His first touring gig was with Art Blakey's New Jazz Messengers, where he remained until 1966, when he joined Charles Lloyd's famous quartet. His first solo recording was Restoration Ruin in 1968 on the Vortex label. The album is mainly considered a curiosity in his catalog because it wasn't a jazz album, but a folk-rock recording. It stands as a brave undertaking from a young musician and paints an interesting view of his early thoughts in lieu of what he would accomplish later. A stint with Miles Davis occurred between 1970 and 1971, resulting in several albums.
It wasn't until 1971 that Jarrett was to record his first solo album for Manfred Eicher's young ECM label. The first was Facing You and this initial collaboration has resulted in ECM producing over 100 Jarrett recordings over a span of more than 45 years.
In 1973, Jarrett also began playing totally improvised solo concerts, and it is the popularity of these voluminous concert recordings that made him one of the best-selling jazz artists in history. Albums released from these concerts were Solo Concerts: Bremen/Lausanne (1973), to which Time magazine gave its 'Jazz Album of the Year' award; The Köln Concert (1975), which became the best-selling piano recording in history;and Sun Bear Concerts (1976) – a 10-LP (and later 6-CD) box set.
Jarrett has commented that his best performances have been when he has had only the slightest notion of what he was going to play at the next moment.
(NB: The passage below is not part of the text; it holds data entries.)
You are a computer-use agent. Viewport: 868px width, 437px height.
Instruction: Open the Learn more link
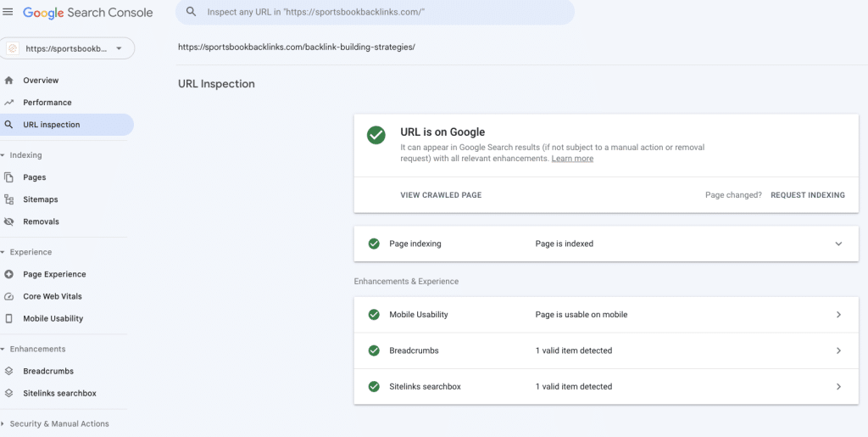pos(572,159)
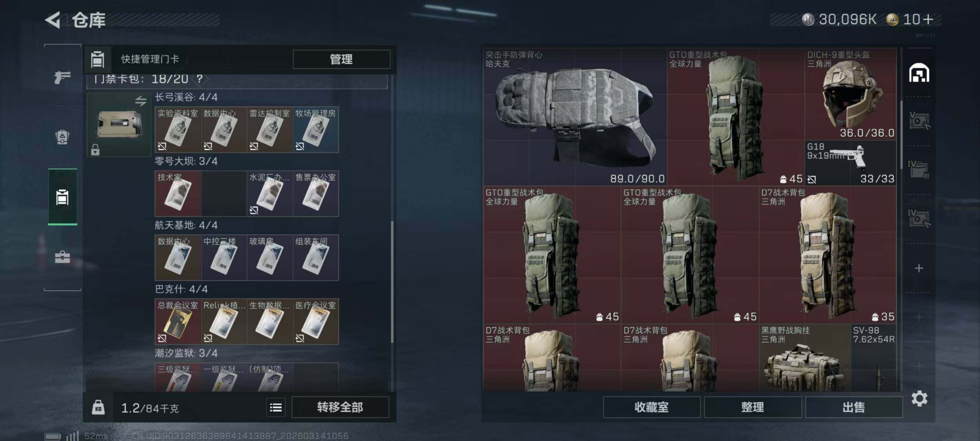Select the 总裁会议室 keycard

tap(178, 322)
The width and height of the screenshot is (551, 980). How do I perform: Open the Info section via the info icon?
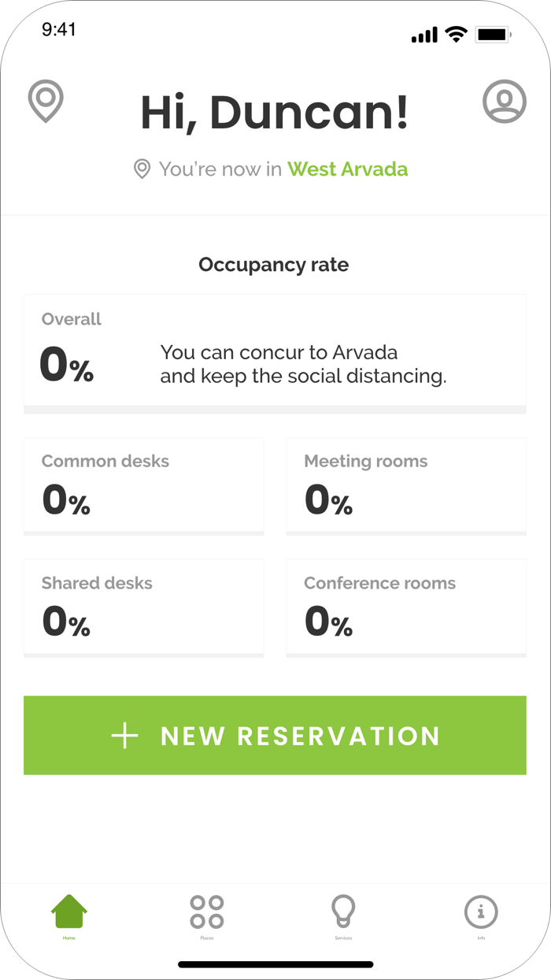482,911
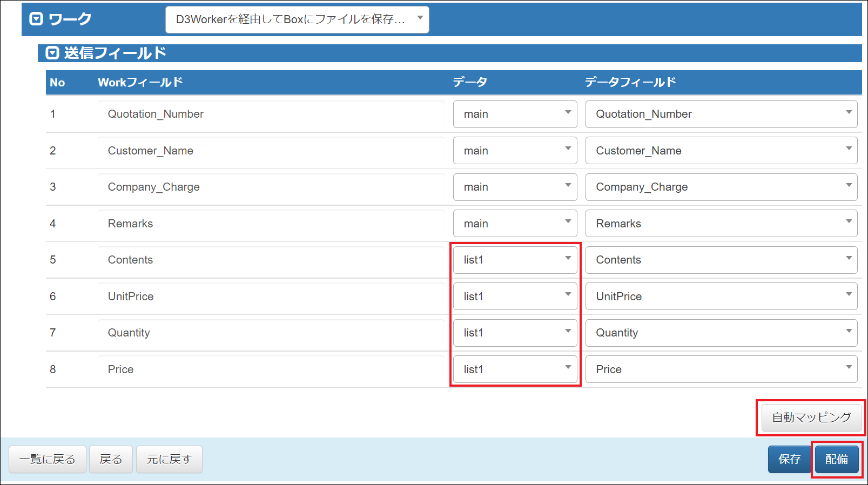
Task: Open data field dropdown showing UnitPrice
Action: [x=721, y=297]
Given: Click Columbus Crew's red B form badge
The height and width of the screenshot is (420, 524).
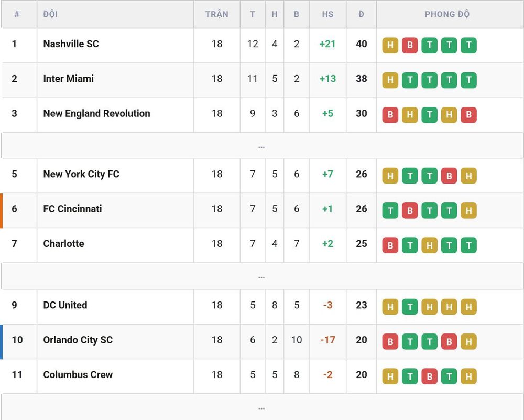Looking at the screenshot, I should click(x=430, y=376).
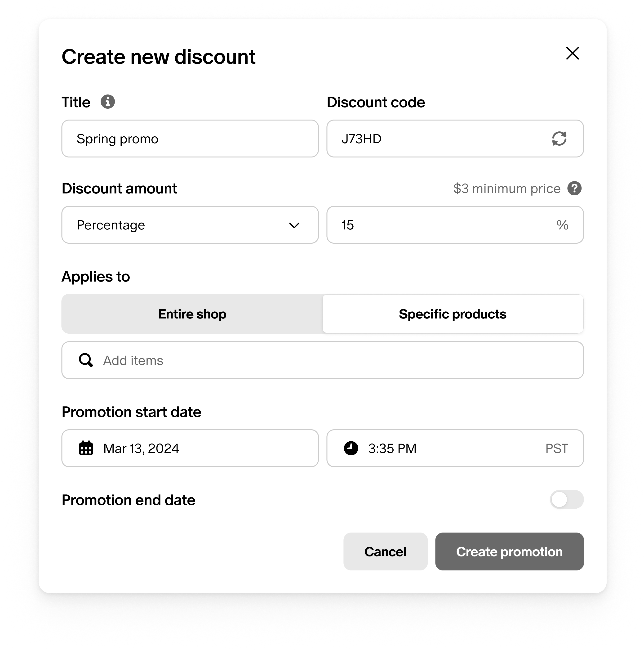Select the J73HD discount code field
644x650 pixels.
pos(420,139)
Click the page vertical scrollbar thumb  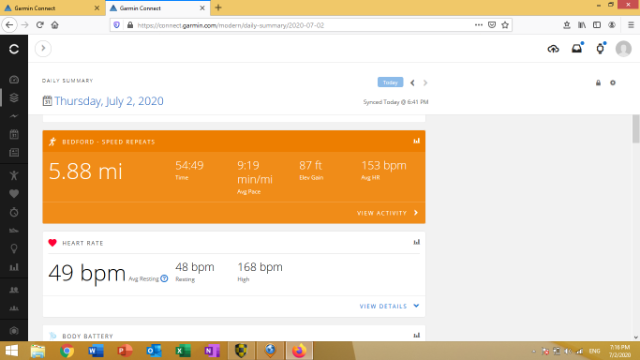(x=636, y=129)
He also said that most people don't know "what he does," which relates to what Miles Davis said to him expressing bewilderment – as to how Jarrett could "play from nothing." In the liner notes of the Bremen/Lausanne album, Jarrett states something to the effect that he is a conduit for the 'Creator,' something his mother had apparently discussed with him. This has caused occasional moments of confusion, where reportedly at a concert he was so indecisive as to what to play that he just sat at the piano in silence until someone in the audience yelled out "C-sharp major!", prompting Jarrett to thank the audience and begin playing.
In the late 1990s, Jarrett was diagnosed with chronic fatigue syndrome and was unable to leave his home for long periods of time. It was during this period that he recorded The Melody at Night, with You, a solo piano effort consisting of jazz standards presented with very little of the reinterpretation he usually employs. The album had originally been a Christmas gift to his second wife, Rose Anne.
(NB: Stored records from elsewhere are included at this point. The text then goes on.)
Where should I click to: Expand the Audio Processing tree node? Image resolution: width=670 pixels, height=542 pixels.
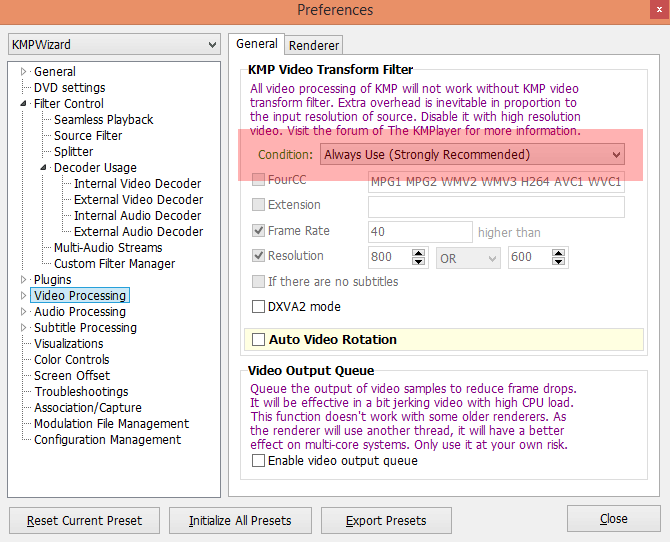click(24, 312)
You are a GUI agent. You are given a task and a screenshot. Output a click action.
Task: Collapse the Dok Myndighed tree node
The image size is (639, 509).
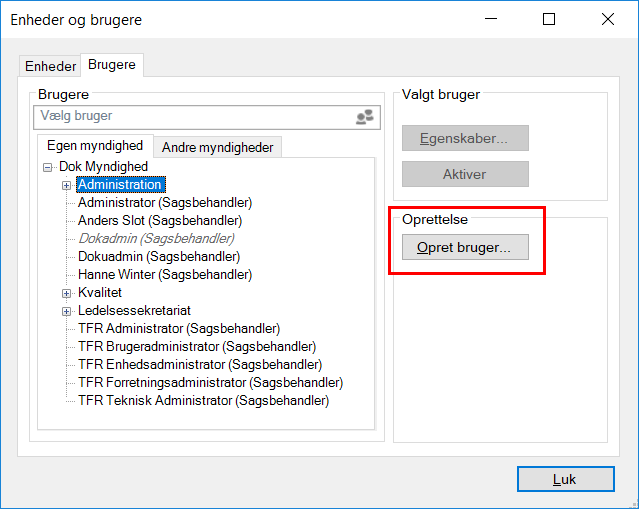[47, 167]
One of Jarrett's trademarks is his frequent, loud vocalizations, similar to those of Glenn Gould, Thelonious Monk, Charles Mingus, Erroll Garner, Oscar Peterson, Ralph Sutton, Willie "The Lion" Smith, Paul Asaro, and Cecil Taylor. Jarrett is also physically active while playing. These behaviors occur in his jazz and improvised solo performances, but are for the most part absent whenever he plays classical repertory. Jarrett has noted his vocalizations are based on involvement, not content, and are more of an interaction than a reaction.
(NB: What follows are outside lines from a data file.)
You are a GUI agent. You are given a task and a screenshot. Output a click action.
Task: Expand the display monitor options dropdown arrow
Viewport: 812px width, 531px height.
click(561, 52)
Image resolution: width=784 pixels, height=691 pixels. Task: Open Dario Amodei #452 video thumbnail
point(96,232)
Jarrett is extremely intolerant of audience noise, especially during solo improvised performances. He feels that extraneous noise affects his musical inspiration and distracts from the purity of the sound. As a result, cough drops are routinely supplied to Jarrett's audiences in cold weather, and he has been known to stop playing and lead the crowd in a group cough. He has also complained onstage about audience members taking photographs, and has performed in the dark to prevent this.
Jarrett's numerous honors include a Guggenheim Fellowship, the Prix du President de la Republique and Grand Prix du Disque awards from the Academie Charles Cros (France), seven Deutscher Schallplattenpreis awards (Germany) and two of the world's most prestigious music awards: the Polar Music Prize (Sweden) and the Leonie Sonning Prize (Denmark). In 2008, he was inducted into the DownBeat Hall of Fame, and in 2010, his recording The Köln Concert was inducted into the Grammy Hall of Fame, a select list of recordings of lasting quality and historical significance that are at least 25 years old.
Jarrett suffered two major strokes in February and May 2018. After the second he was paralyzed and spent nearly two years in a rehabilitation facility. Although he regained a limited ability to walk with a cane and can play piano with his right hand, he remains partly paralyzed on his left side and is not expected to perform again. “I don’t know what my future is supposed to be" Jarrett told The New York Times in October 2020. "I don’t feel right now like I’m a pianist."
Testament, Paris - Part VII (2008) - This piano transcription comes from Jarrett's November 26th, 2008 solo performance in Paris. The concert was recorded live and released as Testament (ECM 2130). Thanks to Uwe Karcher (check out his YouTube channel) for the note-for-note transcription.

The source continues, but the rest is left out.